The sad part of the story is that Tesla has been aware of the issue since 2015. And it has apparently done nothing so far to correct it, hence the multiple cars being currently fixed. Why? Hughes has a theory.
“The cynic in me looks at this as a planned obsolescence type of thing... However, the reality is probably a lot more benign: laziness.”
A successful Hanlon’s Razor example? Only Tesla can say.
If you have one of their EVs, knowing about the issue will help you try to avoid it. If your car was made before 2018 and is still under warranty, try to verify if your MCU is working properly. You may still get a replacement for free.
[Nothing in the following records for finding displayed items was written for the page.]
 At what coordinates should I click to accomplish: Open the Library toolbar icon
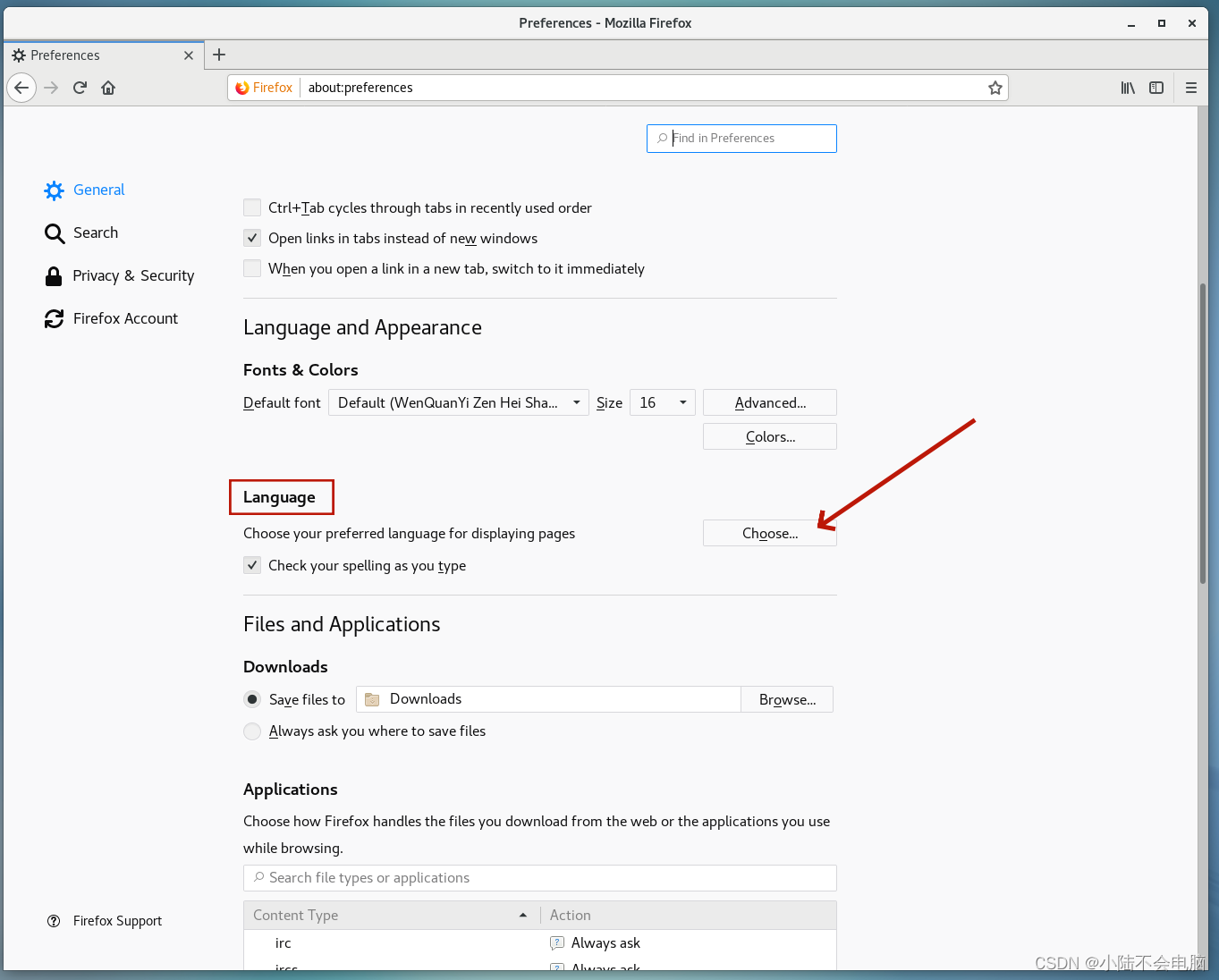tap(1127, 87)
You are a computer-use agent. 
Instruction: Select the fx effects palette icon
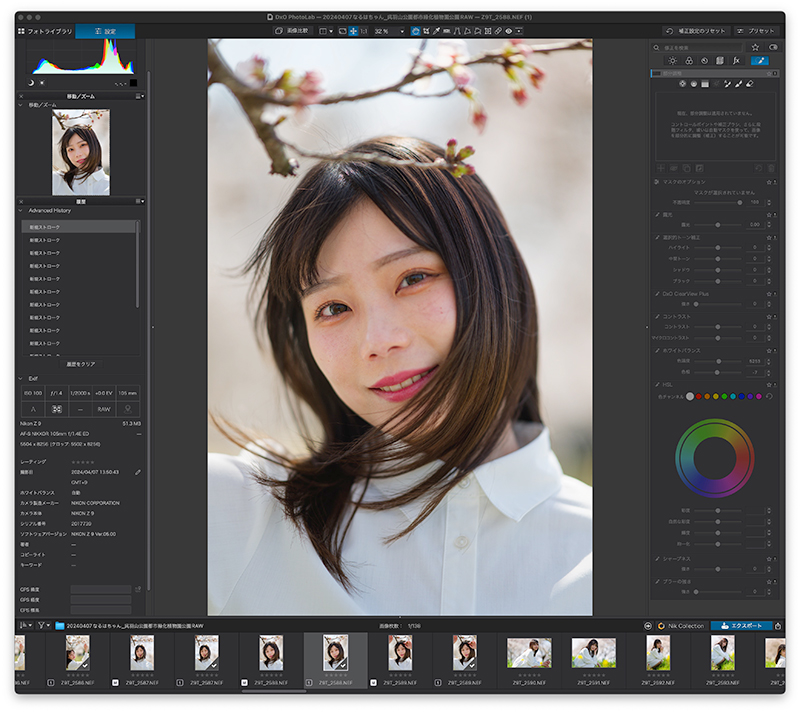[x=736, y=61]
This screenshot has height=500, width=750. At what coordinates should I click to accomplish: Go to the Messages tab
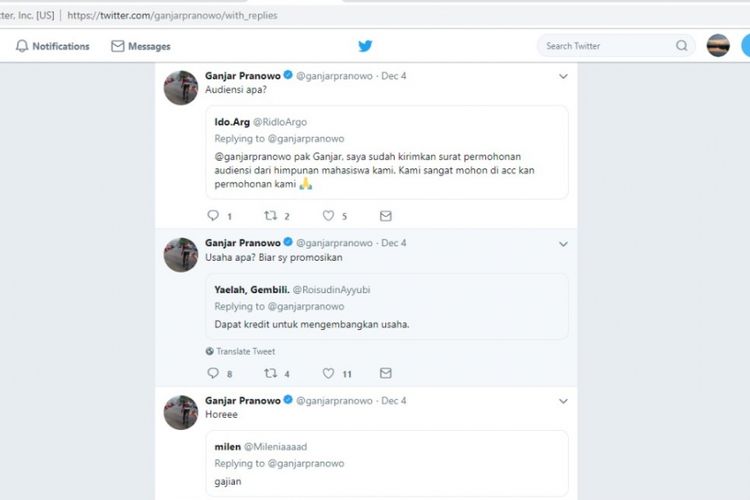click(140, 46)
If you no longer have coverage, talk to Cotran, Hughes, or Gruber. They may develop a prophylactic solution to your MCU prior to having to replace it. Such as writing the logs to the RAM before the eMMC card fails.
For all other Tesla clients, ask the company to get this solved. Perhaps a single update can avoid future problems. Burying your head on the sand and calling this article FUD (Fear, Uncertainty, Doubt) will only help until “the bell tolls for thee.” According to Hughes, Cotran, and Gruber, it will toll for every current or past Tesla MCU. It is just a matter of time.